Selection of metafeatures for effective concept identification
The selection was based on output of Experiment 4 and the ranking of mean (accumulated for synthetic and semi-synthetic streams) F-statistic.
The F-statistic, descibing the importance of each metafeature in the concept recognition task, was calculated for each stream. The values were accumulated for each stream type and sorted.
The ranks, defined as the order of sorted, accumulated F-statistics values, had the most significant impact on the selection of metafeatures. Moreover, the diversity of the groups from which the metafeatures were selected was taken into account, trying to avoid combinations that strongly correlated with each other (e.g. C1 and C2 from complexity category, which both express imbalance ratio). The largest pool of metafeatures was determined based on rankings for real-world streams, assuming that they best represent real applications of stream processing methods.

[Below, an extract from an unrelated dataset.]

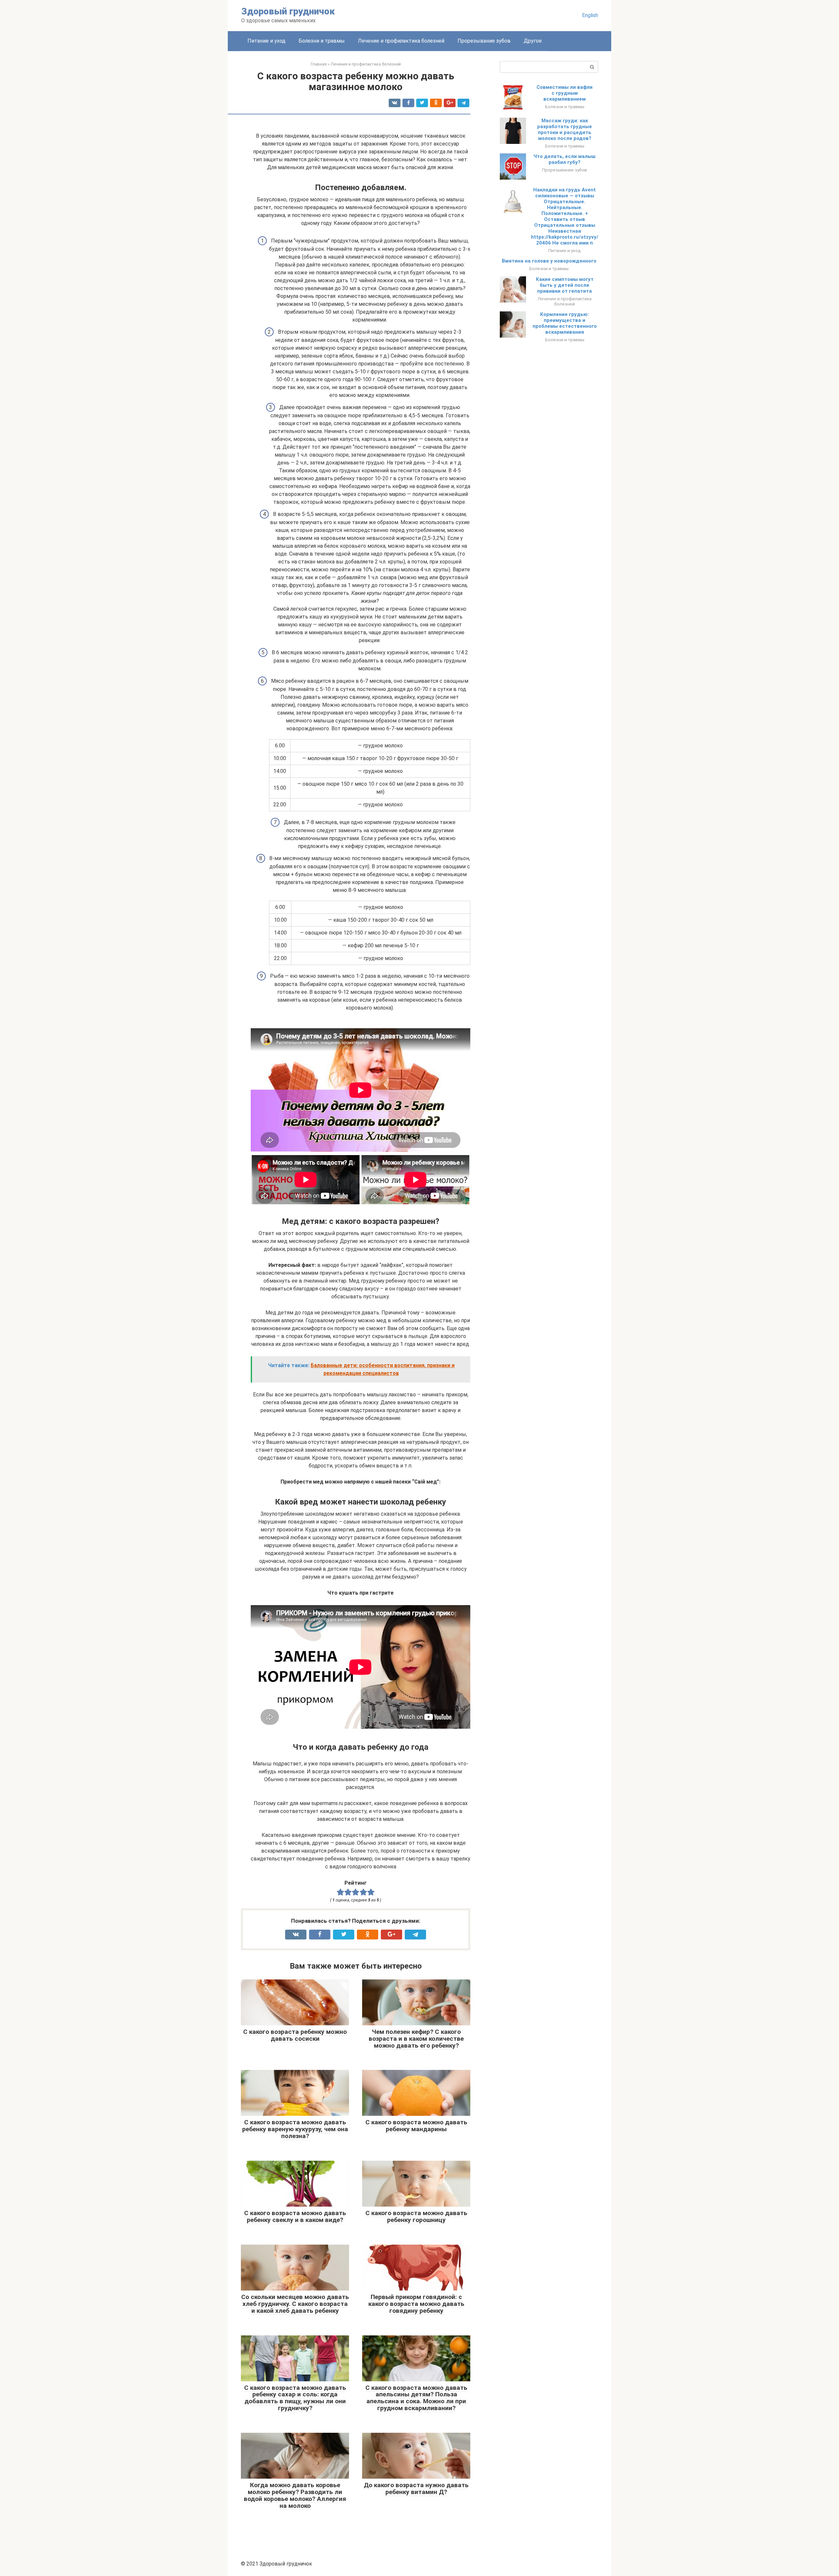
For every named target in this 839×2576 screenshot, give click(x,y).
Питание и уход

Metafeature | Rank in synthetic | Rank in semi-synthetic | Rank in real-world |
---|---|---|---|
int | — | — | 4 |
nre | — | — | 5 |
c1 | — | — | 7 |
f1.mean | 5 | — | 10 |
cl_c.mean | — | — | 3 |
cl_c.sd | — | — | 8 |
cl_ent | — | — | 6 |
j_ent.mean | — | — | 2 |
j_ent.sd | — | — | 1 |
mi.mean | — | — | 13 |
mi.sd | — | — | 9 |
wn.mean | — | — | 16 |
g_m.sd | — | — | 15 |
mean.mean | 1 | 1 | 12 |
mean.sd | 4 | — | — |
med.mean | 3 | 3 | — |
t_m.mean | 2 | 2 | — |